While Murrell fully supports the push to get the information about mislabeling seafood out to the American public, he is also looking for ways to reassure his customers that what they are buying from him on the Internet is the real thing.

“It’s a challenge to make that human connection and build relationships when you’re shopping, selling, and making transactions on the Internet,” says Murrell. “Even though we’ve had a lot of success with it, I don’t want to lose traction. I want people to understand that rather than stop buying seafood they should get educated.”

And Murrell plans to do that: educate. In fact he recently started to include tips on his Web site to help customers accurately identify the type of seafood they’re buying ( Additionally, Murrell will teach the public ways to identify Maine lobsters and other seafood during chef’s table events he hosts throughout the country.

“With Maine lobster it’s pretty simple,” says Murrell. “They have a distinct color and they grow claws.

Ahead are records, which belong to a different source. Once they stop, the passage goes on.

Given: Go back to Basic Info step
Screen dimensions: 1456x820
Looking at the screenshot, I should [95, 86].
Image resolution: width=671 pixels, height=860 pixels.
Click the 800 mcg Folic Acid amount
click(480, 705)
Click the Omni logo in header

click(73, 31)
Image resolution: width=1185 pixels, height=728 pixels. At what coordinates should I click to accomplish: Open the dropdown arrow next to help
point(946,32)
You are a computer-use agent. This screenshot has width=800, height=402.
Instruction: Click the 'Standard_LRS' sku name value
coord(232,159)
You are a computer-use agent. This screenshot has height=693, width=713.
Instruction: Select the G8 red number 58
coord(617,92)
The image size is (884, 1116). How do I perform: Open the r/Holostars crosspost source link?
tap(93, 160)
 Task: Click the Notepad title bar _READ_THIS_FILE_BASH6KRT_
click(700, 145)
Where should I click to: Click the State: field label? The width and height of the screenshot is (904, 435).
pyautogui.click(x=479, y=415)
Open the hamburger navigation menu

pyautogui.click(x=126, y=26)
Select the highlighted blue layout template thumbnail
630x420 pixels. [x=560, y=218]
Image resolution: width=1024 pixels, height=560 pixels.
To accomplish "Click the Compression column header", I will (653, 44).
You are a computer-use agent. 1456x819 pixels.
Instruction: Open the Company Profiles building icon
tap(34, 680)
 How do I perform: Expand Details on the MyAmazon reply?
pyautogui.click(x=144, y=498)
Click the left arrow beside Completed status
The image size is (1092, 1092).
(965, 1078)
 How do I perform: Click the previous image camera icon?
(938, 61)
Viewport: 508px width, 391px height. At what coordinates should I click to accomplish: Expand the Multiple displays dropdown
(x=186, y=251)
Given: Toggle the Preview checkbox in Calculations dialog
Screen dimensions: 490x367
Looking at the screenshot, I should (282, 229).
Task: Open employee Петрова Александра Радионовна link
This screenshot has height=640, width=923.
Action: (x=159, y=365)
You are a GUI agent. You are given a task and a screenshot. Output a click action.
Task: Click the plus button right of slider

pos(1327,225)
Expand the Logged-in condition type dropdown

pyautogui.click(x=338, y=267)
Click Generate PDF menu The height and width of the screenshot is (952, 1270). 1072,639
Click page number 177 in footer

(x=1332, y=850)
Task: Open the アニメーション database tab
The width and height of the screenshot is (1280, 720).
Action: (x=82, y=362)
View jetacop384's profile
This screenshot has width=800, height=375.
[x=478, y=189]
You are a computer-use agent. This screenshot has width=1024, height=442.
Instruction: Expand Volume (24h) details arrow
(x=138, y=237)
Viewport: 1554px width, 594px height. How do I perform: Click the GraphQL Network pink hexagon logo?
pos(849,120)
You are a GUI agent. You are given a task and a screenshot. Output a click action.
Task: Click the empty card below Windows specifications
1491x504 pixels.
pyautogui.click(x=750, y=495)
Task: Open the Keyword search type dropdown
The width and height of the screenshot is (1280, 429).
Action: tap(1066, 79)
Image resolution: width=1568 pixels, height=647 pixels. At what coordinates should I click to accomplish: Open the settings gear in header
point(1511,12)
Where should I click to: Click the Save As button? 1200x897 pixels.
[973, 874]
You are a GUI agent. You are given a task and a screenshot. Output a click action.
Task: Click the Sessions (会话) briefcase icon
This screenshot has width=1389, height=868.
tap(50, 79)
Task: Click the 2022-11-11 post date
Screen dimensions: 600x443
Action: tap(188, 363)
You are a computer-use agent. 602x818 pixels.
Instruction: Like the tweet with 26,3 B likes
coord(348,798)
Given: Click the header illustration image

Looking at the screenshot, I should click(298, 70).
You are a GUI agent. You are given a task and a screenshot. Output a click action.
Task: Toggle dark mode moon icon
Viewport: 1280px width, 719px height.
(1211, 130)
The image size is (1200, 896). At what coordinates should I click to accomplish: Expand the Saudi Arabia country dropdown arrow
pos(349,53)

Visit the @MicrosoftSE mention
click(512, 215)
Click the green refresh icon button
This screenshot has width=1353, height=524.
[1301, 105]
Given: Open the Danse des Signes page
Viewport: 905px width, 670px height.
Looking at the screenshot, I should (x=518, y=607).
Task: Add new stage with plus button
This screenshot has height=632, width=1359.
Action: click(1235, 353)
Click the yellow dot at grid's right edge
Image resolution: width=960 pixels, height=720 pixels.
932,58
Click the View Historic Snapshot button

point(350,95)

Sometimes they’ll lose a claw or two, but those grow back. For other types of seafood we sell, it can get a little more challenging, but there is a way.”

Unfortunately for Murrell and other owners of seafood businesses who have spent years building solid reputations in the industry, there seems to be little risk to the perpetrators of labeling fraud according to a recent report by The U.S. Government Accountability Office reports that less than one percent of all imported seafood is inspected to determine if it is what the label identifies it to be, which makes accountability almost non-existent.

Yet there is no drama from Murrell’s perspective about how to upend the potential disadvantage seafood labeling fraud creates for his business’s reputation. Just as important to him are his long-standing relationships with local lobstermen and fishermen. The trust among them is anchored deeply, the collective goal is singular: “stick together and respect the trust your customers have in you.”

“It takes years to build the kind of business relationships I have with local fishermen and with customers,” says Murrell. “I will do what I can to combat the problem that a few dishonest people in the industry are doing, but it really boils down to all of us educating ourselves about the food we eat and where it comes from.”